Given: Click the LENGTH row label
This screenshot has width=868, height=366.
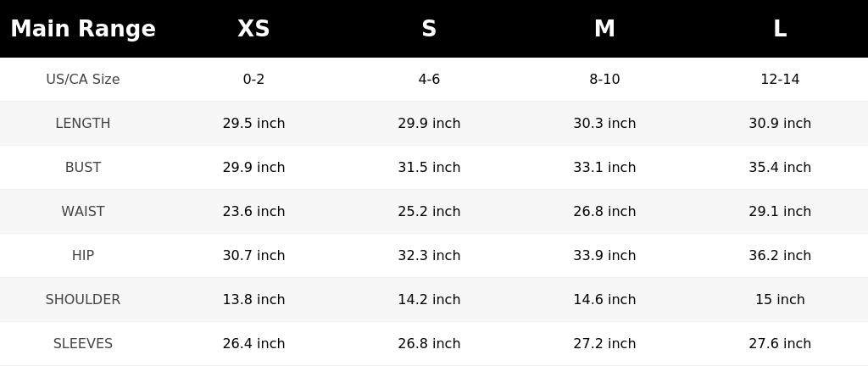Looking at the screenshot, I should pos(83,124).
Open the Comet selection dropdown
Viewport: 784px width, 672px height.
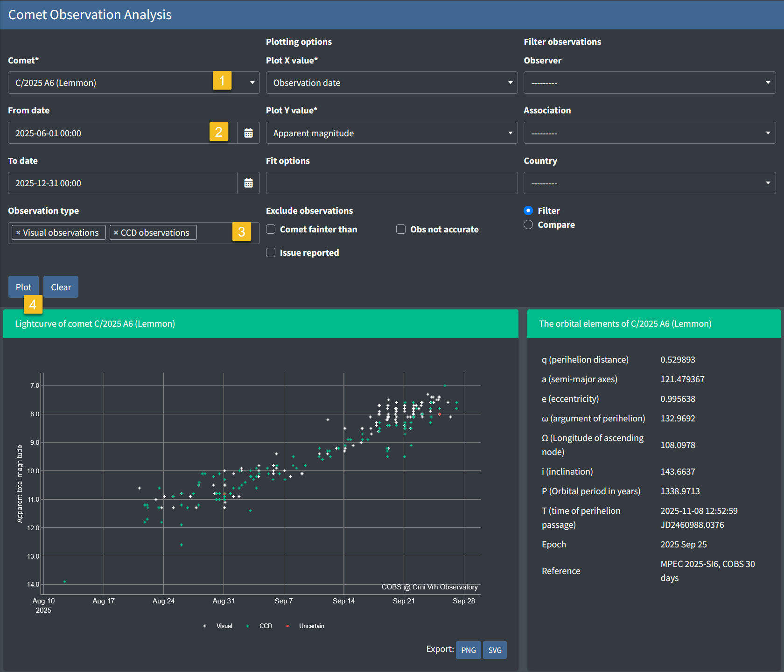(133, 83)
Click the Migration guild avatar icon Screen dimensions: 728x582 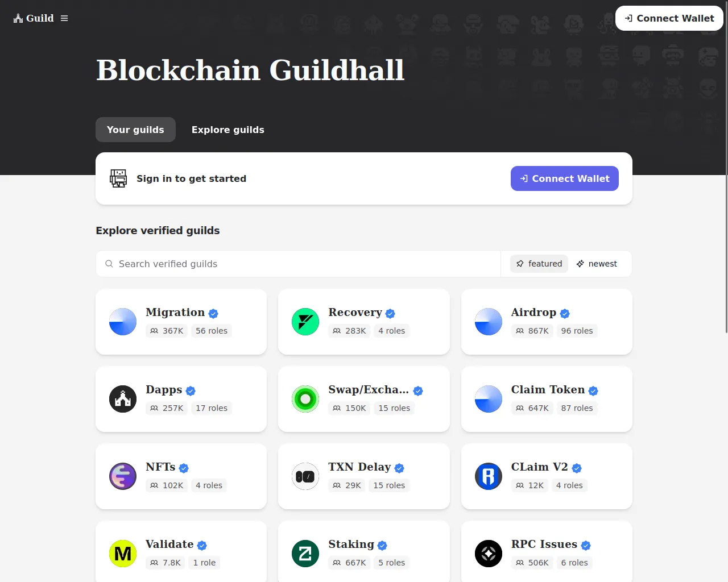(x=123, y=322)
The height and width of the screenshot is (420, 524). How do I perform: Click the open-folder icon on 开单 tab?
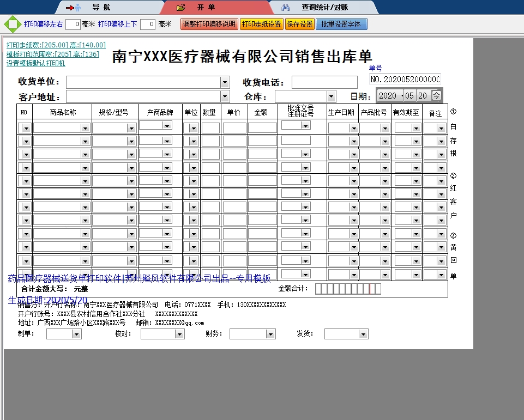tap(182, 8)
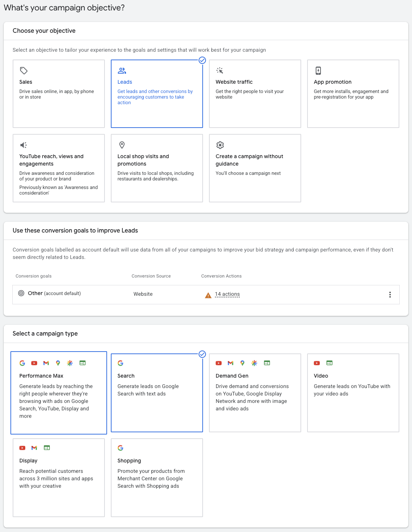Select the Video campaign type card
The image size is (412, 532).
[x=353, y=393]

-*-*-

▶ _Work instruction_:
Leaving out the pictures, restate word for word the lines above from the one containing "The height and" through the end of the records, both ends included.

▶ _Task answer_:
The height and width of the screenshot is (420, 524). How do I perform: Click the open-folder icon on 开单 tab?
tap(182, 8)
Select the Video campaign type card
The image size is (412, 532).
[x=353, y=393]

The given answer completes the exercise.